Governments are turning up the heat, but not where the rulebook says they should.
Canada revoked 47 crypto business licenses in a recent AML push. On *Bitcoin And*, the host argued this is less about crime-fighting and more about state surveillance of digital commerce. The contrast is stark: while traditional finance launders an estimated 2-5% of global GDP, Chainalysis data shows less than 1% of crypto transactions are illicit.
The disconnect between guidance and enforcement is crystallizing in US courtrooms. Lauren Rodriguez described on *What Bitcoin Did* how prosecutors charged her husband, a non-custodial wallet developer, after FinCEN had explicitly stated his service was not a regulated money transmitter. The case signals that building privacy tools, even compliant ones, can lead to a pre-dawn raid.
The political winds, however, are shifting. According to Zach Shapiro on *Citadel Dispatch*, the incoming Trump administration plans a rapid, cabinet-level replacement of anti-Bitcoin officials with pro-Bitcoin personnel. The executive assault led by Gary Gensler and the IRS is about to end.

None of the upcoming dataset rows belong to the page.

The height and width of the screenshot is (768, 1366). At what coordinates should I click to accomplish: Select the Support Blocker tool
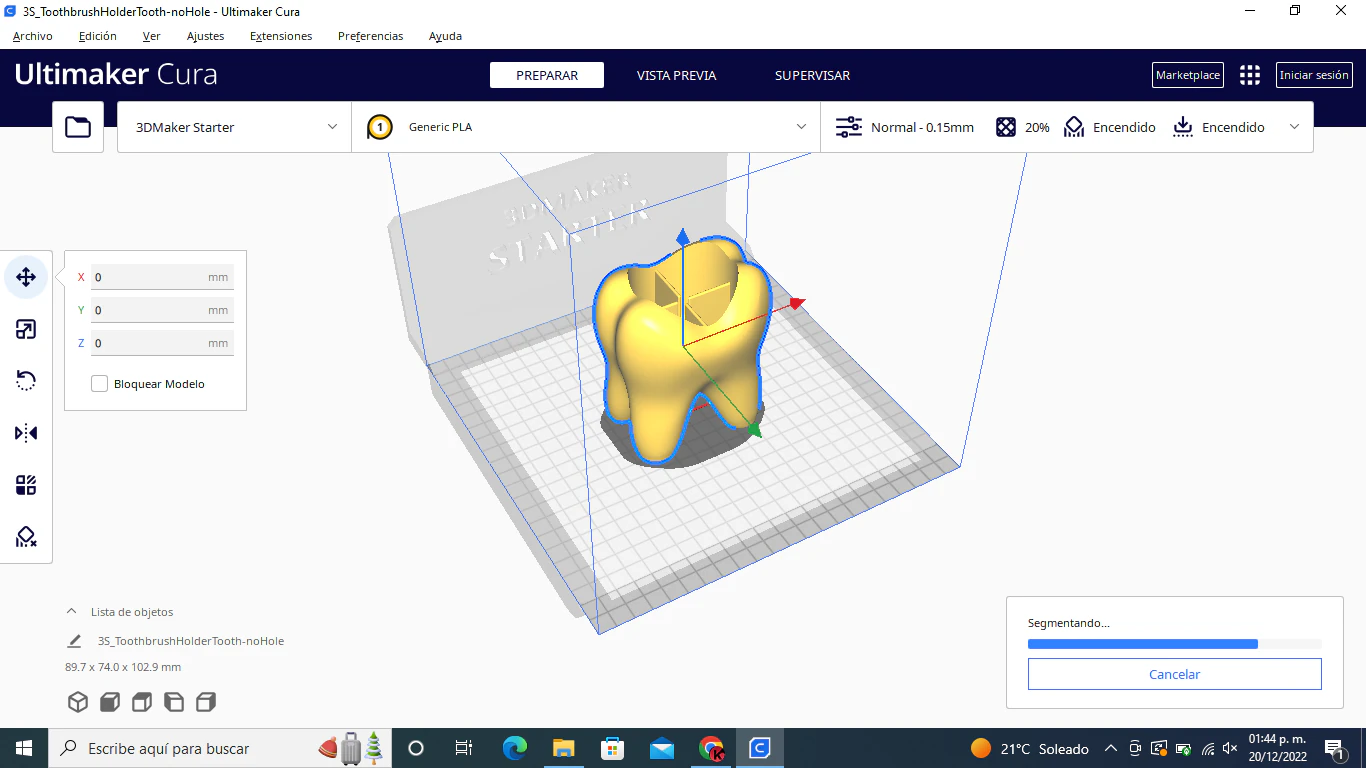pyautogui.click(x=25, y=537)
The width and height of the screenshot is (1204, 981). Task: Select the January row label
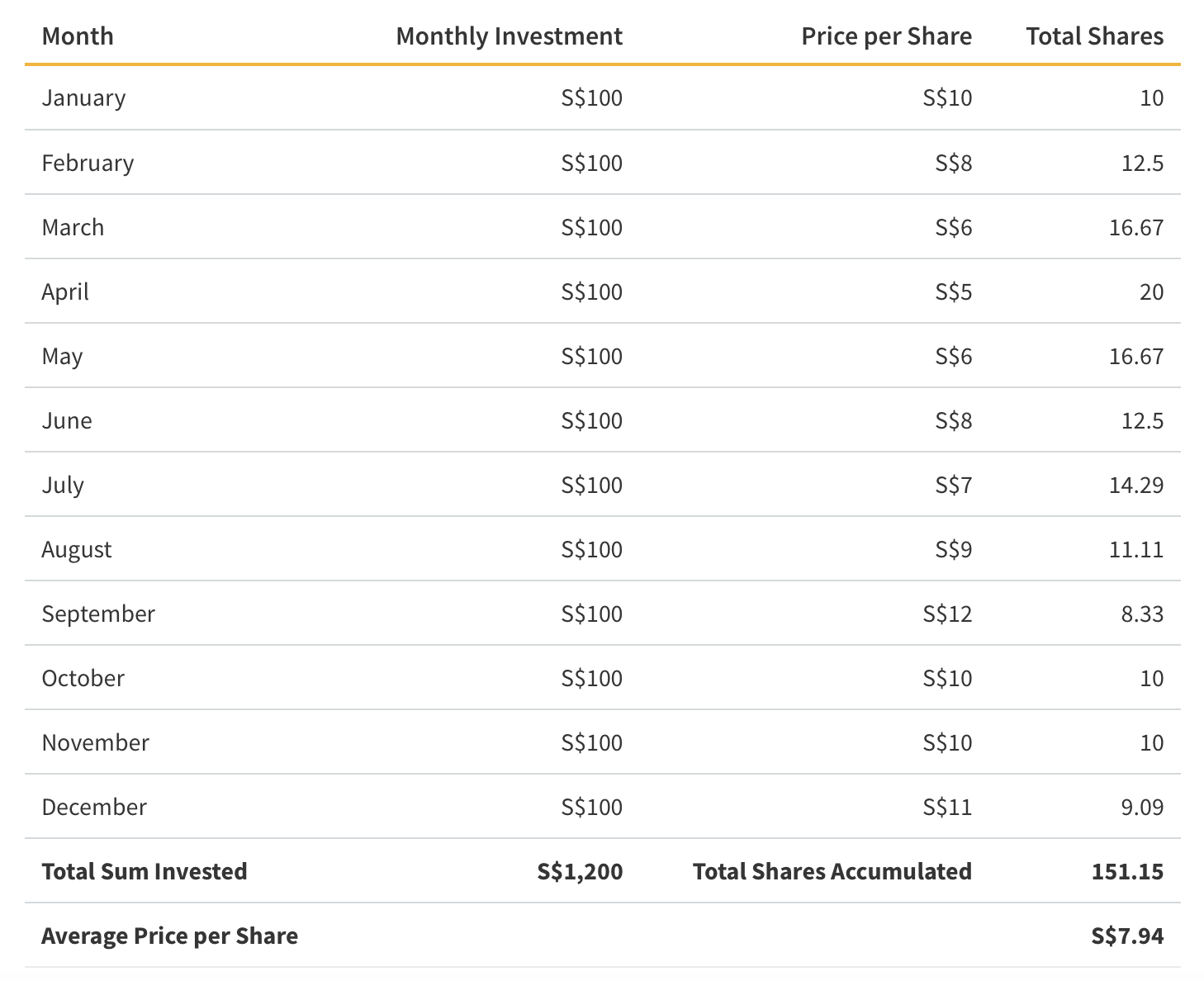click(x=83, y=98)
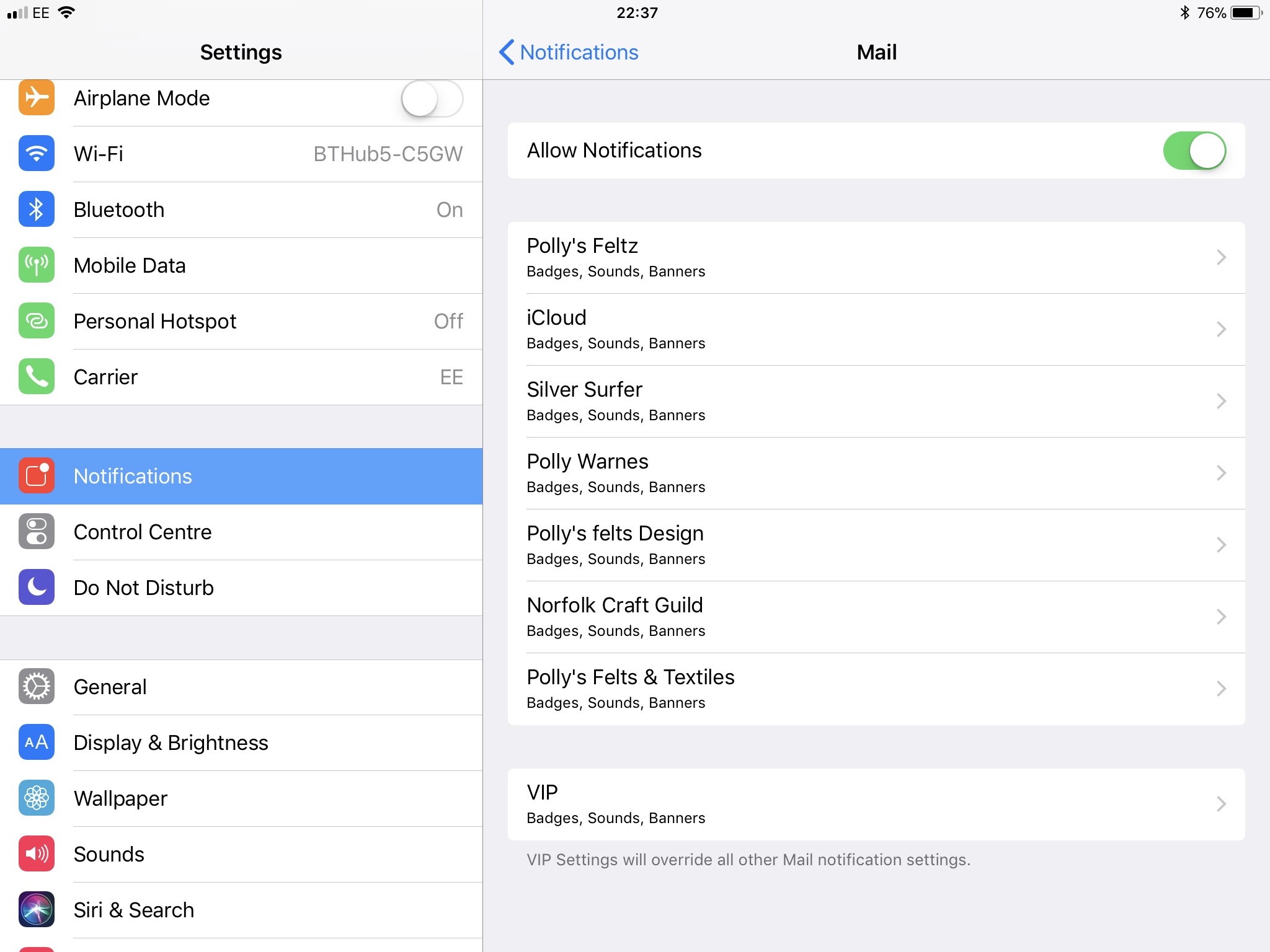Open iCloud mail account notifications

coord(876,329)
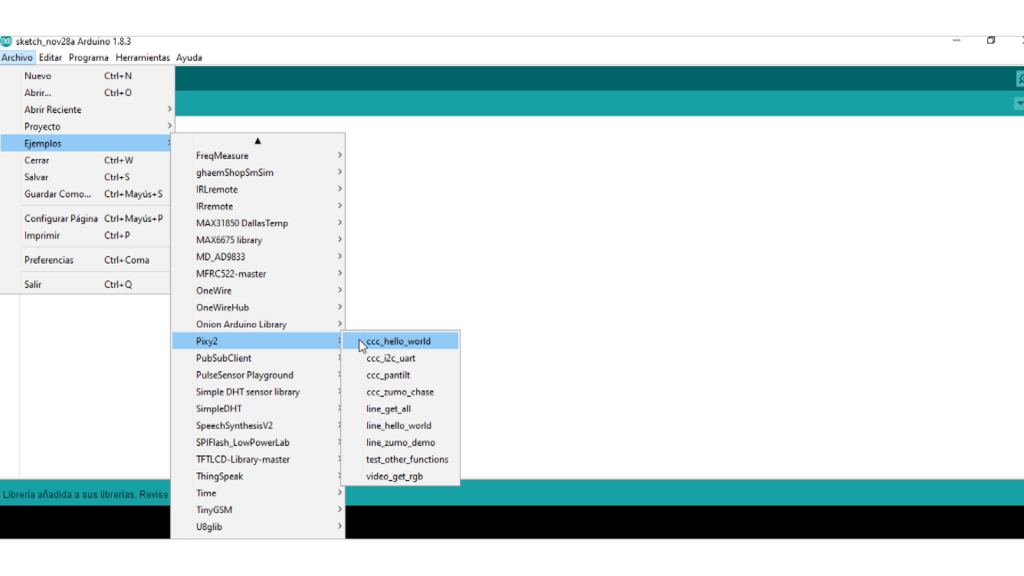
Task: Click the Arduino logo in title bar
Action: pyautogui.click(x=6, y=41)
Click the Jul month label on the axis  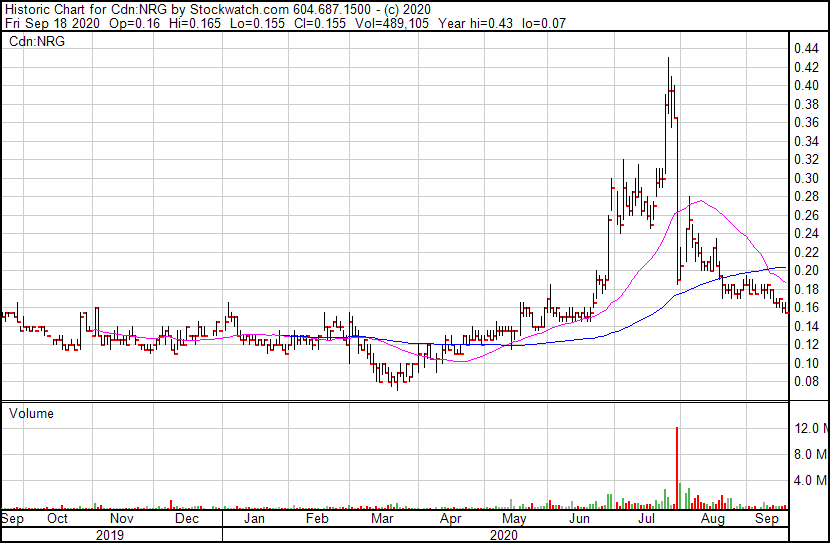click(x=645, y=518)
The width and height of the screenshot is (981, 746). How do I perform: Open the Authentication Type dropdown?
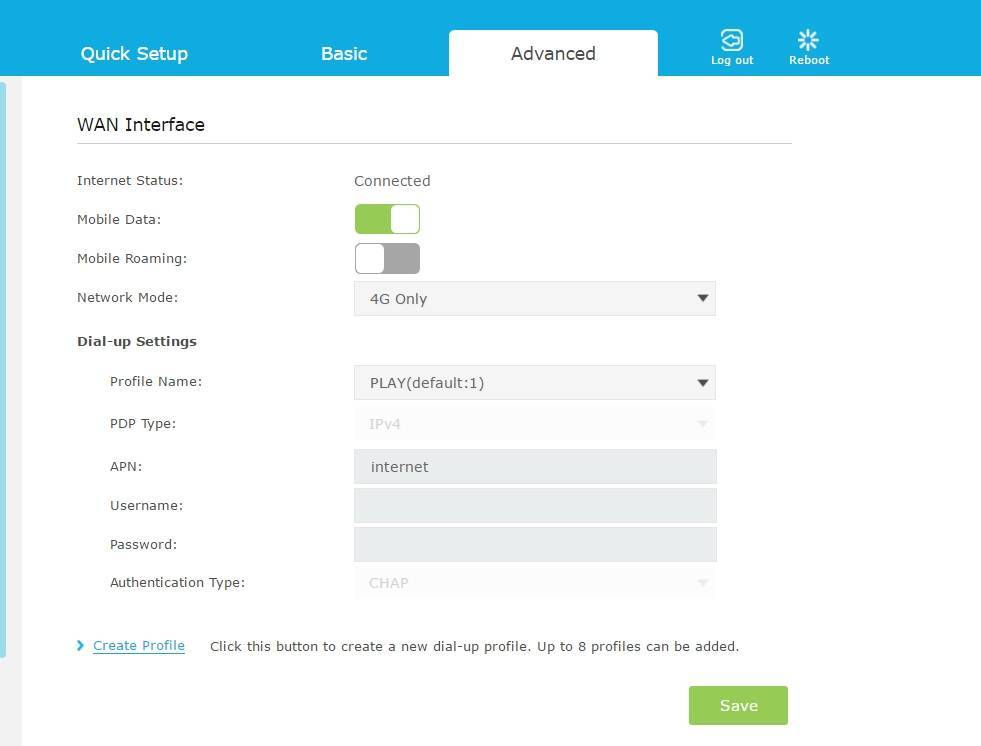point(534,583)
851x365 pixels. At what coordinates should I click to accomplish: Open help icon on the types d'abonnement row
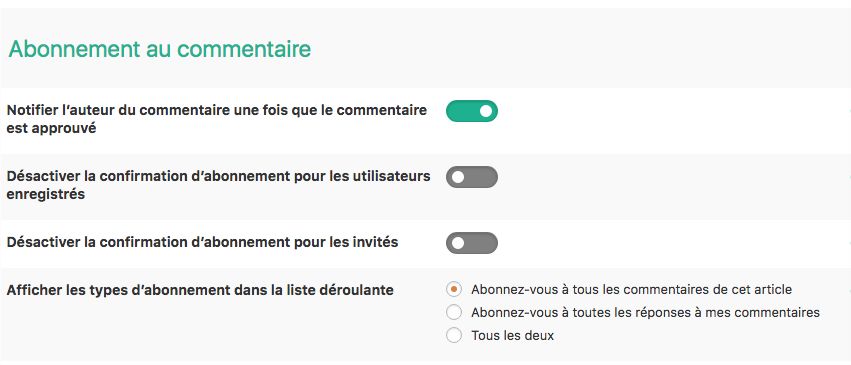(848, 291)
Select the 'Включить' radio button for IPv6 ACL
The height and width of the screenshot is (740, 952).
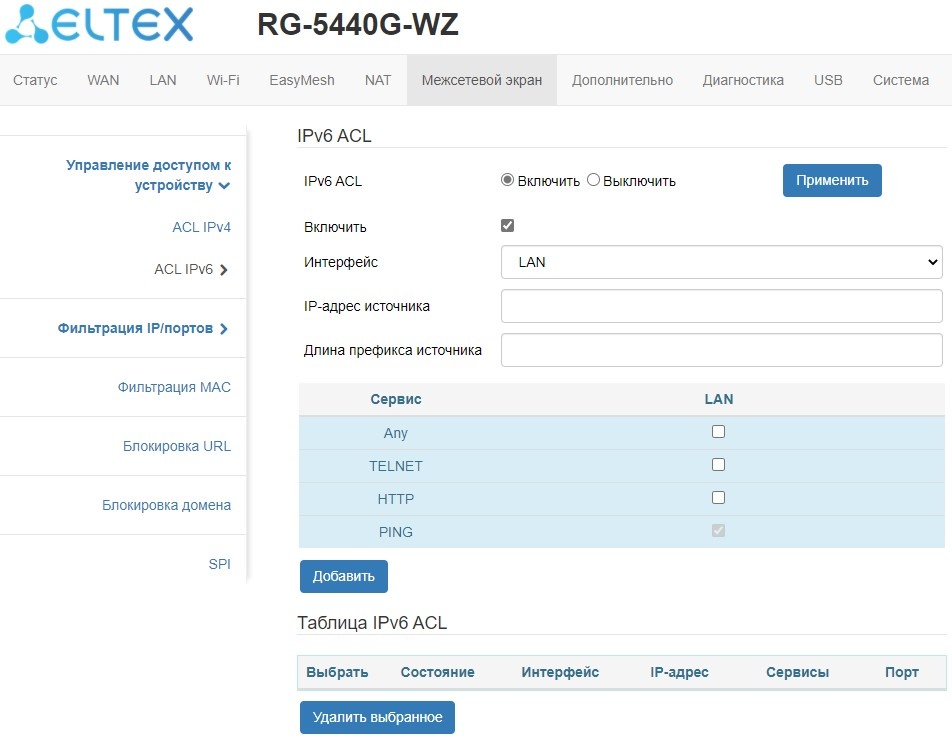point(507,180)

But the fight is far from over. Shapiro notes the battlefield is moving to Congress, where Bitcoin now competes with other crypto priorities like stablecoin legislation. More critically, the judiciary remains a long-term battleground. Lifetime-appointed judges will decide the fate of peer-to-peer rights, insulated from political cycles.
Behind the scenes, a misalignment threatens Bitcoin's progress. On TFTC, David Zell explained how the crypto lobby, led by firms like Coinbase, successfully reshuffled Senator Lummis's legislative priorities. Market structure for token trading now takes precedence over tax reforms that would treat Bitcoin as money.
The regulatory war has two fronts: one public and political, the other quiet and procedural. The first is changing. The second is just beginning.
Lauren Rodriguez, What Bitcoin Did:
- These are the prosecutors who brought charges asked FinCEN if Samurai Wallet is a money service business.
- And they had said emphatically, no, they're not because they don't take custody.